Au Sénat, le débat a largement porté sur la formulation du texte. Alors que la proposition issue de l’Assemblée nationale parlait du « droit » à l’IVG, le Sénat a préféré opter pour « la liberté » de la femme de mettre fin à sa grossesse.
« Si le Conseil constitutionnel était saisi d’une loi interdisant ou restreignant significativement l’interruption volontaire de grossesse, écrit dans La Croix la juriste Clotilde Brunetti-Pons, il la jugerait sur le fondement du bloc de constitutionnalité, non conforme à la Constitution. »
Un argument auquel les opposants rétorquent qu’il est toujours plus facile de faire adopter une loi que de modifier la Constitution.

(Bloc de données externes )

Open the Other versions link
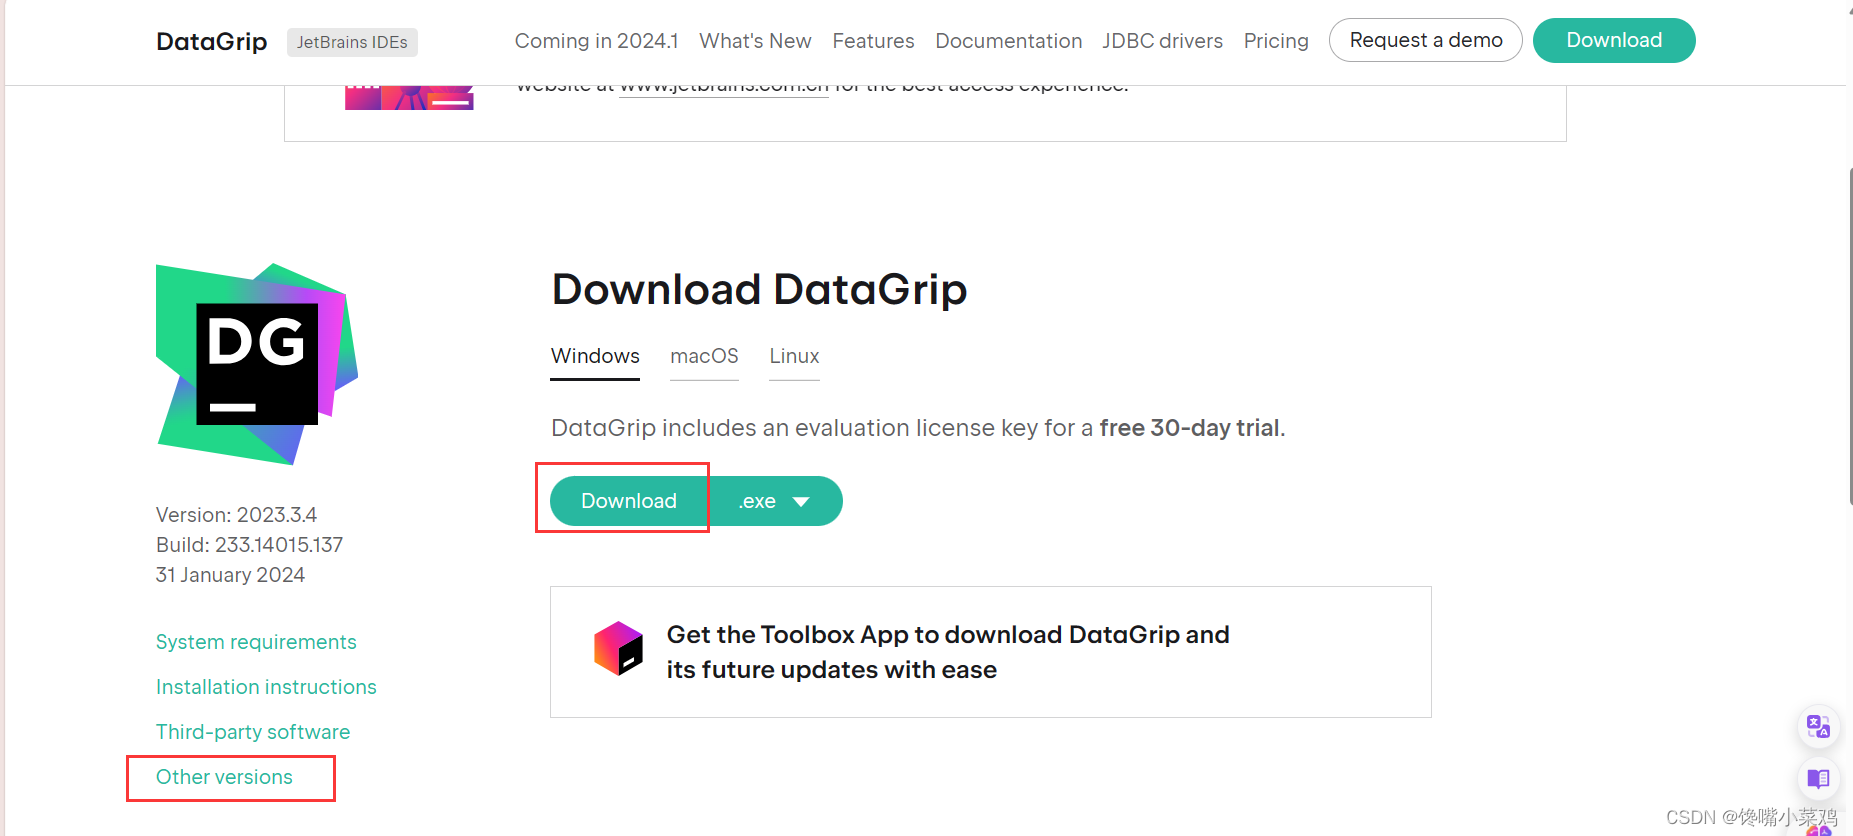The width and height of the screenshot is (1853, 836). click(224, 777)
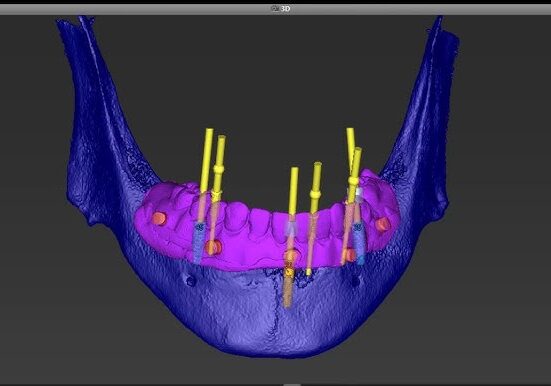
Task: Select the blue implant on the left side
Action: (199, 243)
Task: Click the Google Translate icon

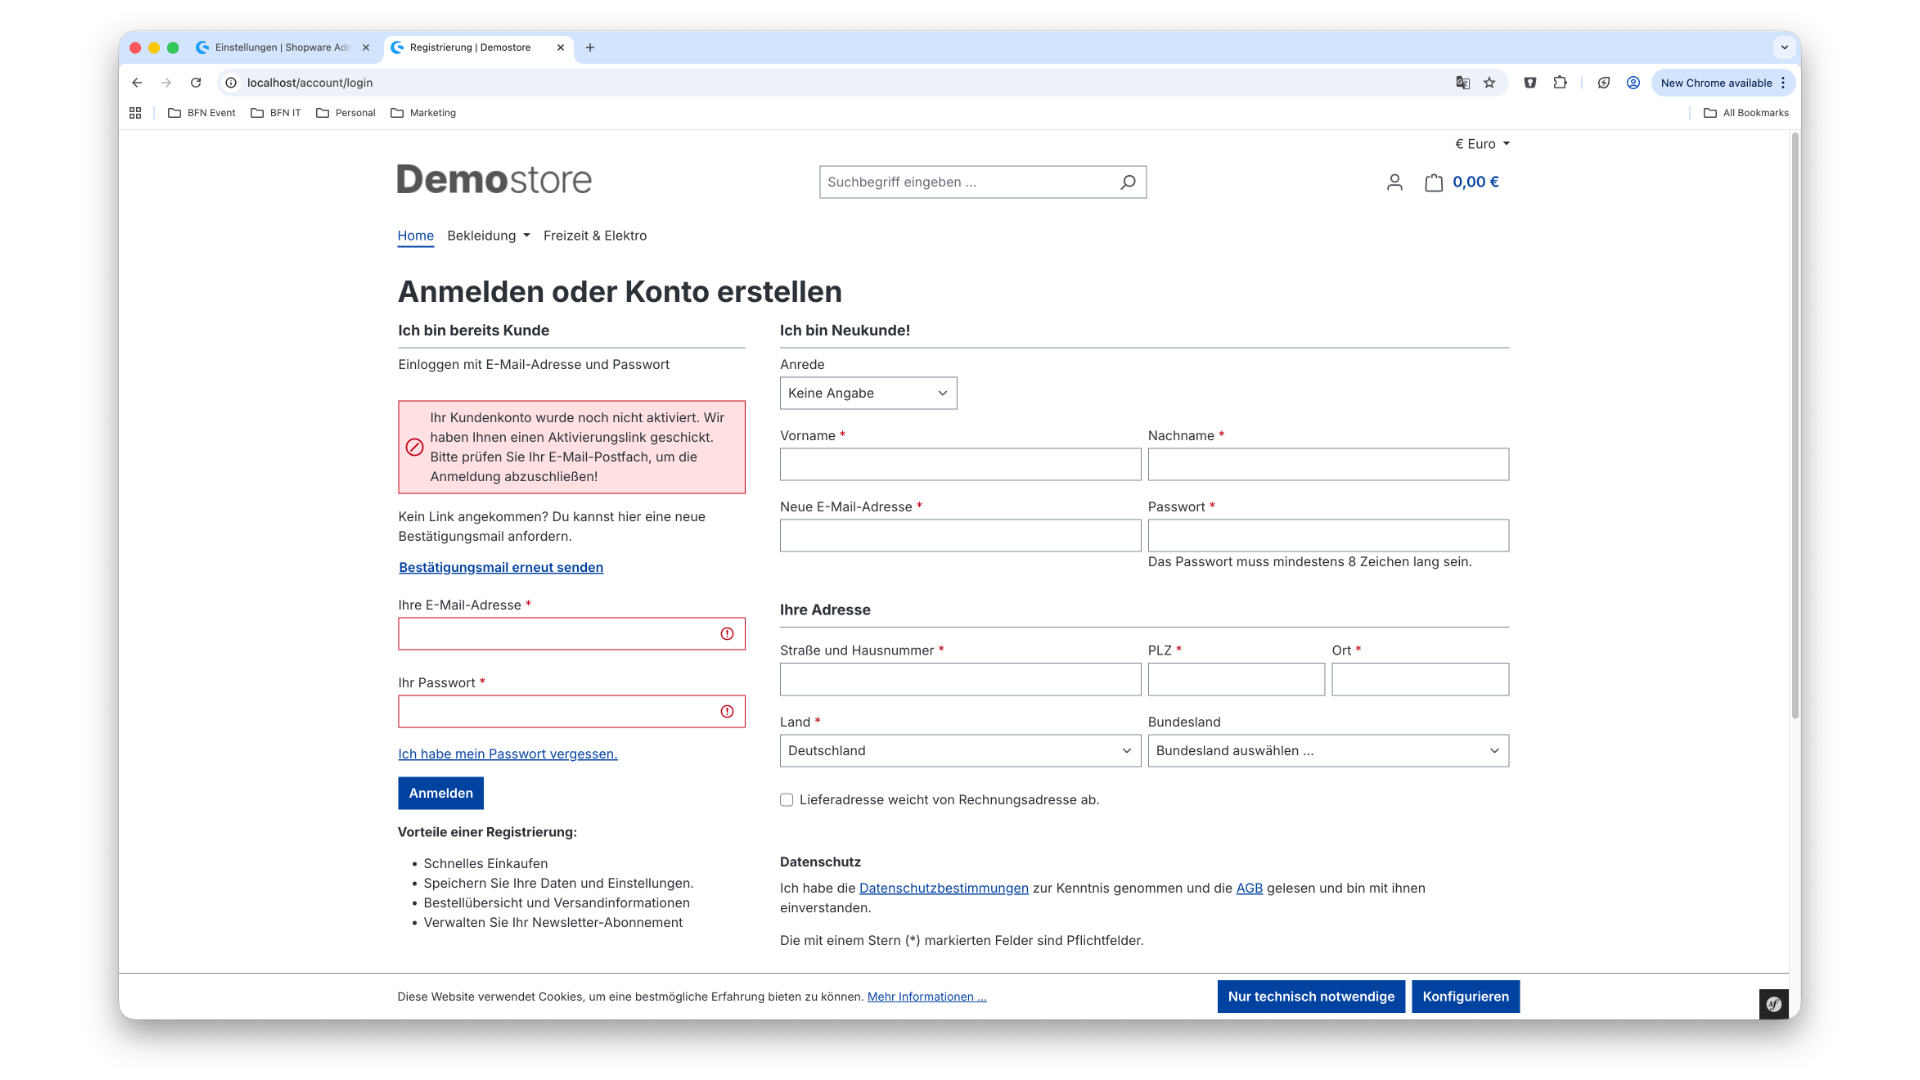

Même si la formulation précise bien que la loi « détermine les conditions dans lesquelles s’exerce » cet IVG et qu’elle peut donc en restreindre ou élargir la pratique comme bon lui semble.
« À l’heure où le droit à l’avortement subit des régressions dans de nombreux pays, ce vote est indispensable », selon la présidente de Médecins du monde, Florence Rigal.
Parmi les opposants, des médecins se sont inquiétés de la clause de conscience qui garantit en France le droit des professionnels de la santé de ne pas participer à un avortement. La loi de 1975 affirme en effet qu’« aucune sage-femme, aucun infirmier ou infirmière, aucun auxiliaire médical, quel qu’il soit, n’est tenu de concourir à une interruption de grossesse ». Selon eux, la disparition de cette clause de conscience, que les élus ont refusé d’inclure dans l’amendement constitutionnel, provoquerait de nombreuses démissions, ce qui aggraverait la pénurie de personnel médical durement ressentie dans plusieurs régions.
Ce n’est pas la première fois que des élus souhaitent inscrire un nouveau droit dans la Constitution française. Lors des révisions de 2018 et de 2007, certains avaient voulu y graver en lettres d’or le « droit à l’eau » ou l’« égalité des chances ». Pas moins d’une centaine de projets d’amendement avaient alors vu le jour.